Mi educación me impele a complacerla, pese al incordio de remitírselos una vez firmados.
 Un festival alemán desea que escriba a mano la primera página de una de esas novelas y que la fotografíe con el móvil y se la pase, sin preguntarse si tengo cámara en mi “premóvil” ni si me aburre repetir una página antigua con pluma para darle gusto.
 Suerte que carezco de smartphone, porque si no, me temo, habría acabado obedeciendo como un idiota.
Hay personas que escriben y que, tras un somero y vago elogio, pasan a señalarle a uno, por extenso, lo que consideran “fallos” o “errores” de una novela.
 A veces me molesto en explicarles —qué sé yo— la diferencia entre el acusativo y el dativo, o en recordarles que el narrador en primera persona es un personaje como los demás, susceptible de desconocer datos y tener lagunas.
 Es más, conviene que así sea, porque si hablara como un ensayista o un historiador o una enciclopedia resultaría inverosímil. 
No es raro que el corresponsal replique airado y se empeñe en tener razón en sus objeciones, hasta el punto de incurrir en ofensa y grosería.

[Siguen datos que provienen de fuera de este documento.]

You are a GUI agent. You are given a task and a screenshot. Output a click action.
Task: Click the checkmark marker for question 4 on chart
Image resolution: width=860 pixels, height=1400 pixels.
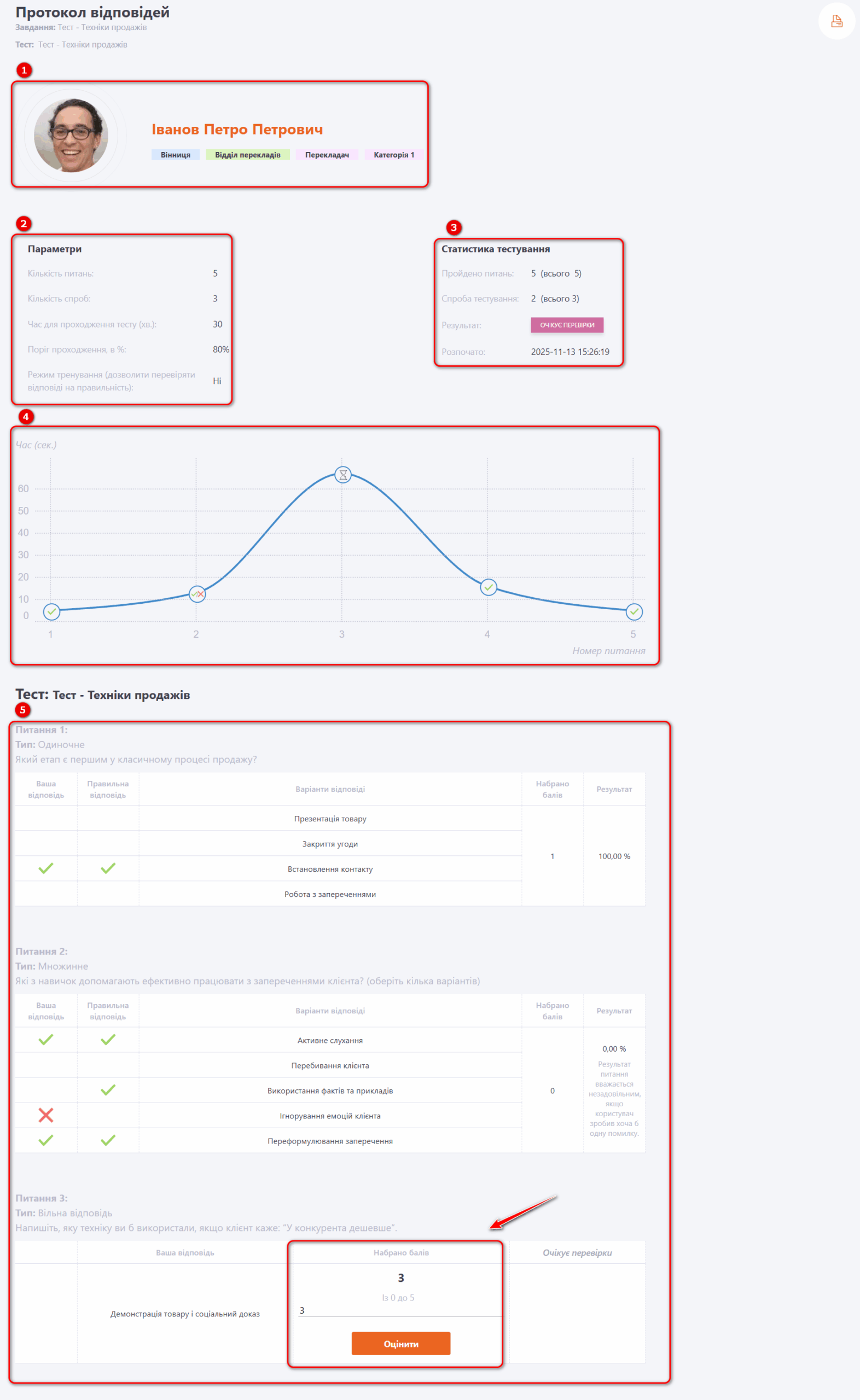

 Sé que estas cosas les ocurren a la mayoría de mis colegas y a los directores de cine, no me creo un caso especial de mala fortuna
Pero estoy convencido de que casi todos ellos, más listos y expeditivos, han sabido “quitarse” de la buena educación hace tiempo, en esta época que la va desterrando y en la que lo habitual es recibir a cambio bufidos, cabreos, solicitudes abusivas, desplantes e impertinencias, como mínimo recriminaciones y frases del tipo “Jo, cómo eres”. 
Definitivamente, hay que “quitarse”.